>> START Records
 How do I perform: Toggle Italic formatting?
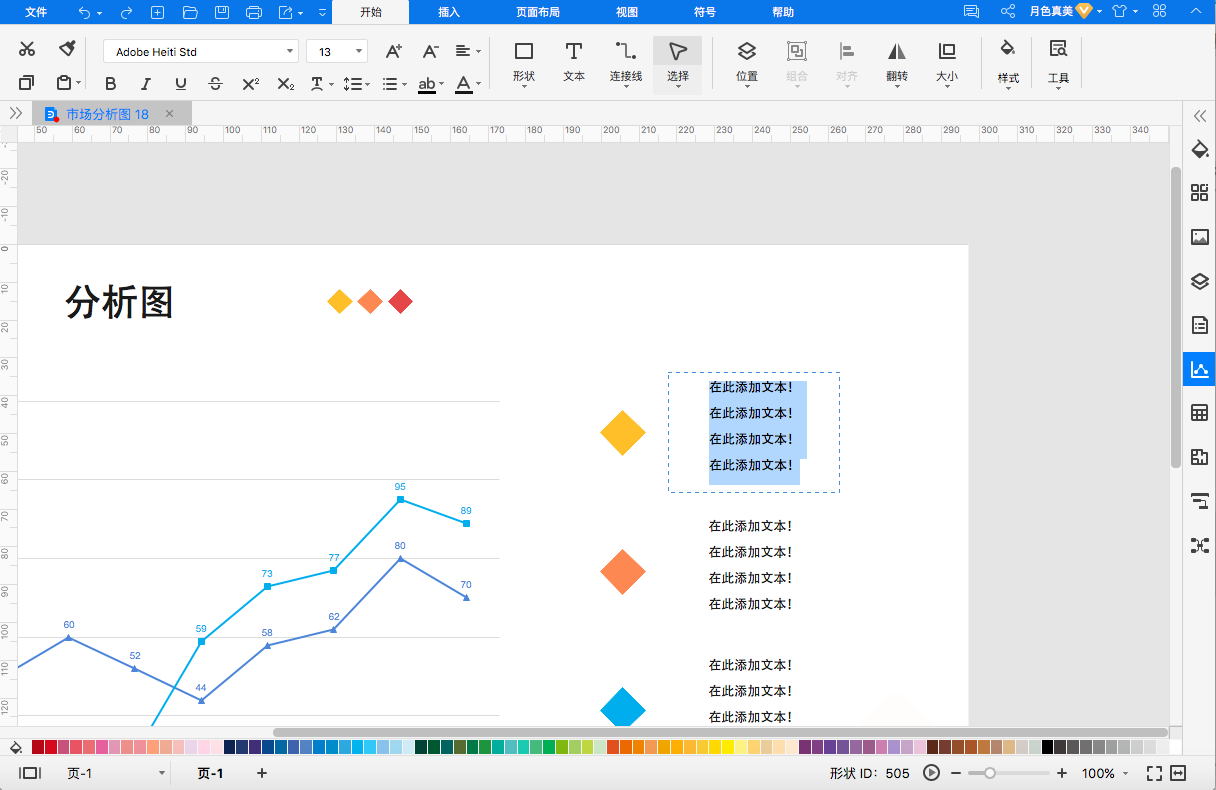pos(146,84)
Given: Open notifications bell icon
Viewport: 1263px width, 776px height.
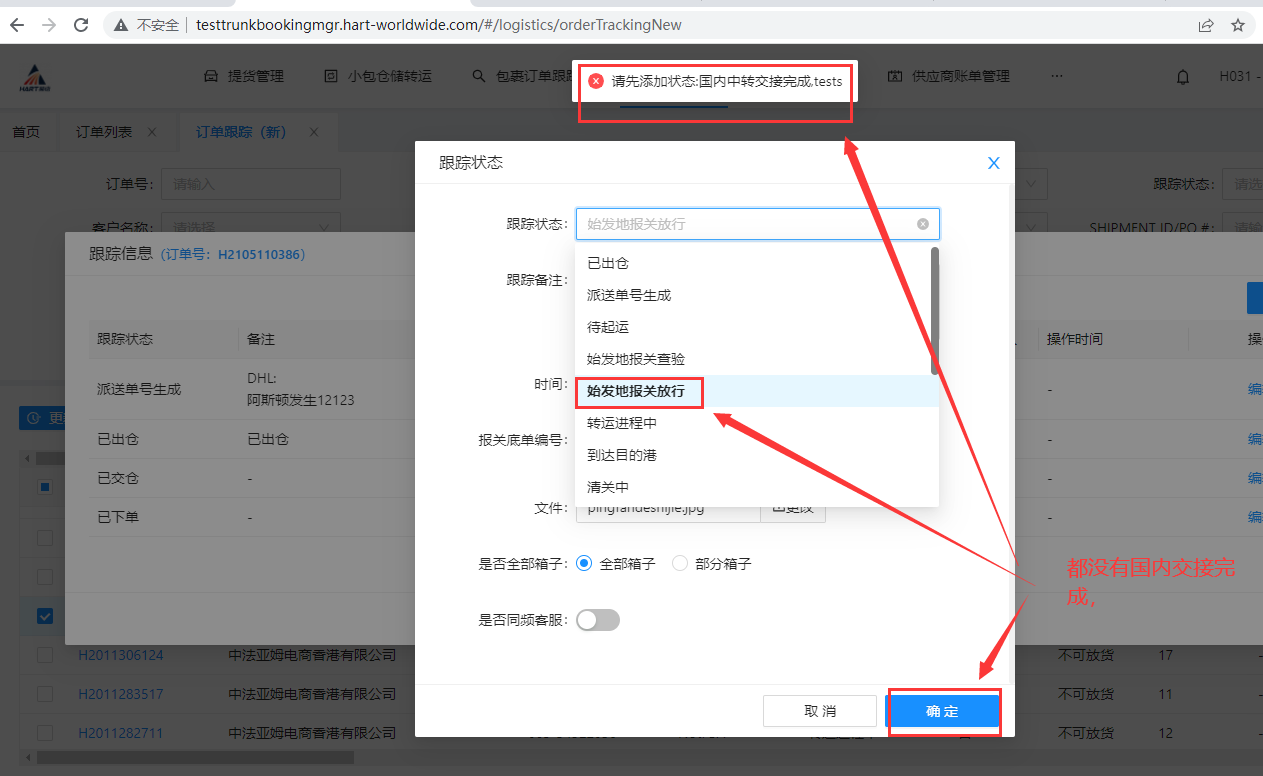Looking at the screenshot, I should coord(1183,77).
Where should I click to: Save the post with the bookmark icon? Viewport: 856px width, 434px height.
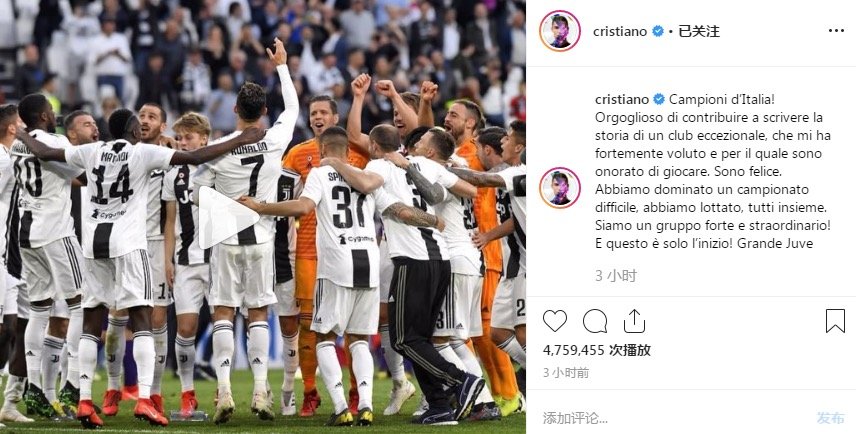pos(835,321)

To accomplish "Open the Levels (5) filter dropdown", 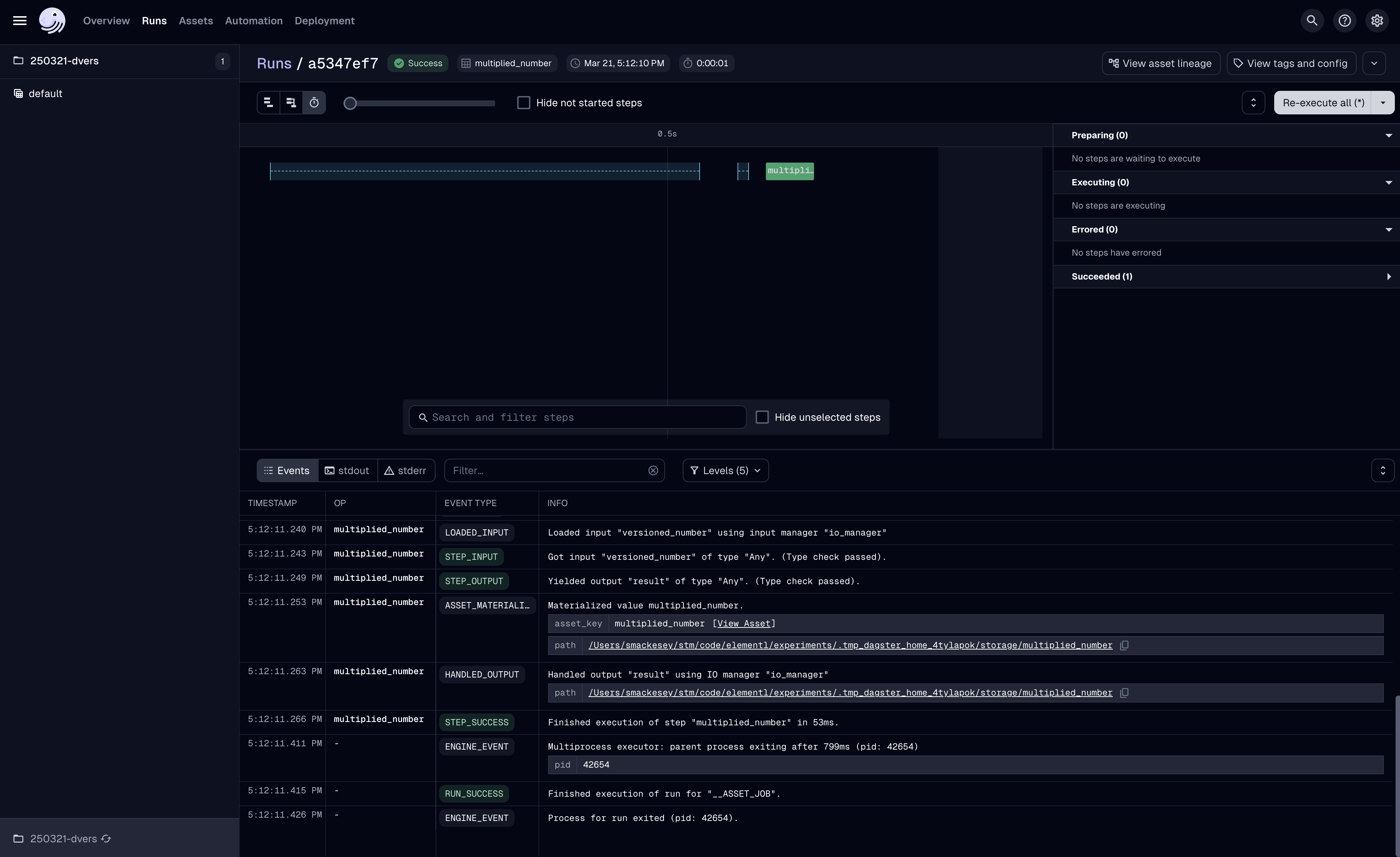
>> END Records
▶ _Brief_
Copy the listing above word for word, leaving out the pictures.

▶ _Full response_
 How do I perform: Toggle Italic formatting?
pos(146,84)
Given: Open notifications bell icon
Viewport: 1263px width, 776px height.
Looking at the screenshot, I should coord(1183,77).
Where should I click to: Save the post with the bookmark icon? Viewport: 856px width, 434px height.
pos(835,321)

To accomplish "Open the Levels (5) filter dropdown", 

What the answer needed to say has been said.